Tuesday, December 04, 2007

In Alaska’s Far North, Two Cultures Collide

Each summer and fall, the Inupiat, natives of Alaska’s arid north coast, take their sealskin boats and gun-fired harpoons and go whale hunting. Kills are celebrated throughout villages as whaling captains share their catch with relatives and neighbors. Muktuk, or raw whale skin and blubber, is a prized delicacy.

But now, that traditional way of life is coming into conflict with one of the modern world’s most urgent priorities: finding more oil.

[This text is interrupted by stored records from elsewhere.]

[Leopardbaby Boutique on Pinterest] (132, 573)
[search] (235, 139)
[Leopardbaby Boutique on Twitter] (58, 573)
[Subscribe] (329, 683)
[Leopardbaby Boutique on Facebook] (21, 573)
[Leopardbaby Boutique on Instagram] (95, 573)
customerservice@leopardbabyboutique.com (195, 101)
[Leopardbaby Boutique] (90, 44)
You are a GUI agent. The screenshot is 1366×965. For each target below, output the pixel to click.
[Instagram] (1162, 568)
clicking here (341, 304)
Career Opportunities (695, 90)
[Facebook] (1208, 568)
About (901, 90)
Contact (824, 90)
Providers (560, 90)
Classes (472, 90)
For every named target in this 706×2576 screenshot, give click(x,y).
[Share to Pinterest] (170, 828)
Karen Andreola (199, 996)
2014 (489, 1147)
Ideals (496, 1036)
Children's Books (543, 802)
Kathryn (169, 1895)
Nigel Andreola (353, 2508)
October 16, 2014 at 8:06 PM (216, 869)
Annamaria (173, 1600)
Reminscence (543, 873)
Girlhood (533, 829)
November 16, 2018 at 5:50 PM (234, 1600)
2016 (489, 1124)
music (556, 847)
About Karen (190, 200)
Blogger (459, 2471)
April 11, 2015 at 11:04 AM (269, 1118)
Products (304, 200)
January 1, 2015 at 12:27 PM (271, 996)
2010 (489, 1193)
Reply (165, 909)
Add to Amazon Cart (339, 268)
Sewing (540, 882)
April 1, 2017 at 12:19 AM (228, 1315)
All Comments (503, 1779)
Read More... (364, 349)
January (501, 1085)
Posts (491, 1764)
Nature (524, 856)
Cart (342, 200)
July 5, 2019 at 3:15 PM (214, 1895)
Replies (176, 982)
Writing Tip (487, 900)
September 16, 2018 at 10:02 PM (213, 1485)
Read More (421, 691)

Royal Dutch Shell is determined to exploit vast reserves believed to lie off Alaska’s coast. The Bush administration backs the idea and has issued offshore leases in recent years totaling an area nearly the size of Maryland.

Those leases have received far less attention than failed efforts to drill in the Arctic National Wildlife Refuge, but they may prove to be far more important. By some estimates, the oil under the Alaskan seabed could exceed the reserves remaining in the rest of the United States, though how much might ultimately be recoverable is uncertain.

Shell is eager to find out. It tried to make headway this summer, only to be stopped by an unusual alliance of Inupiat whalers and environmental groups who filed a suit in federal court.

They argue that noisy drilling off the Alaska coast could disrupt migration routes for the bowhead whales, making it impossible for the Inupiat to capture their allotted share of about 60 animals per year. A court hearing is scheduled for today to consider whether the company can move forward, though a ruling is not expected for months.

Native communities are not unalterably opposed to oil production — on the contrary, many rely on oil for their livelihoods. The North Slope Borough, a countylike governmental unit the size of Minnesota where most of Alaska’s 10,000 Inupiat live, gets the bulk of its $98 million budget each year from taxing onshore oil operations.

Native corporations also derive a large part of their business from serving the oil industry in Prudhoe Bay. Community leaders are caught between a desire to preserve traditional whaling and the economic necessity of permitting the oil industry to move into new areas.

“It’s a hell of a dilemma,” said Edward S. Itta, the mayor of the North Slope Borough, who is opposed to Shell’s drilling plans. “Without a doubt, America’s energy needs are way up, and something’s going to happen up there. It’s a way of life against an opposing value. This way of life has value; nobody can put it in dollars and cents.”